Exercise directions>
Repeat the data exactly, with every line included.

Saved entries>
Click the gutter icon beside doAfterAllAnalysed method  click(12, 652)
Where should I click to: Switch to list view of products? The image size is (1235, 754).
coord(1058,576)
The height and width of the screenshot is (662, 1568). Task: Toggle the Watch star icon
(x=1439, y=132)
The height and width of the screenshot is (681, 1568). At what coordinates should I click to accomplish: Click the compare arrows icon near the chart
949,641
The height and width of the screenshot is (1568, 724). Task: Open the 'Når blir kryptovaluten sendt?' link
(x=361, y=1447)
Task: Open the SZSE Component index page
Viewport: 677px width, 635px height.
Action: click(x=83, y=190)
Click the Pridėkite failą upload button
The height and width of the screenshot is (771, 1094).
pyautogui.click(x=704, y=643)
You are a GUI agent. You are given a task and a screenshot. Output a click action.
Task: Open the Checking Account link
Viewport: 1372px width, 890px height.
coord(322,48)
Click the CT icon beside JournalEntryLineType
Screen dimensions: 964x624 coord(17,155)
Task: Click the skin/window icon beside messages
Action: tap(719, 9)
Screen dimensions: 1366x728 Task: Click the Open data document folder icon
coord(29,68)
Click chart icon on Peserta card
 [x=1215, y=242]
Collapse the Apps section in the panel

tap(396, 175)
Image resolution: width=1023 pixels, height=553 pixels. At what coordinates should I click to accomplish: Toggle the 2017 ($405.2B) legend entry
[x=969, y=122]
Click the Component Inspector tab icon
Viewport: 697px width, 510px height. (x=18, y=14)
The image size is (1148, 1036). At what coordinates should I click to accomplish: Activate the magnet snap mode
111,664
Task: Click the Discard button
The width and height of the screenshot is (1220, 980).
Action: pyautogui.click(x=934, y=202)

Response to the task>
Click the gutter icon beside doAfterAllAnalysed method  click(12, 652)
Where should I click to: Switch to list view of products? The image size is (1235, 754).
coord(1058,576)
The height and width of the screenshot is (662, 1568). Task: Toggle the Watch star icon
(x=1439, y=132)
The height and width of the screenshot is (681, 1568). At what coordinates should I click to accomplish: Click the compare arrows icon near the chart
949,641
The height and width of the screenshot is (1568, 724). Task: Open the 'Når blir kryptovaluten sendt?' link
(x=361, y=1447)
Task: Open the SZSE Component index page
Viewport: 677px width, 635px height.
Action: click(x=83, y=190)
Click the Pridėkite failą upload button
The height and width of the screenshot is (771, 1094).
pyautogui.click(x=704, y=643)
You are a GUI agent. You are given a task and a screenshot. Output a click action.
Task: Open the Checking Account link
Viewport: 1372px width, 890px height.
coord(322,48)
Click the CT icon beside JournalEntryLineType
Screen dimensions: 964x624 coord(17,155)
Task: Click the skin/window icon beside messages
Action: tap(719, 9)
Screen dimensions: 1366x728 Task: Click the Open data document folder icon
coord(29,68)
Click chart icon on Peserta card
 [x=1215, y=242]
Collapse the Apps section in the panel

tap(396, 175)
Image resolution: width=1023 pixels, height=553 pixels. At what coordinates should I click to accomplish: Toggle the 2017 ($405.2B) legend entry
[x=969, y=122]
Click the Component Inspector tab icon
Viewport: 697px width, 510px height. (x=18, y=14)
The image size is (1148, 1036). At what coordinates should I click to accomplish: Activate the magnet snap mode
111,664
Task: Click the Discard button
The width and height of the screenshot is (1220, 980).
Action: pyautogui.click(x=934, y=202)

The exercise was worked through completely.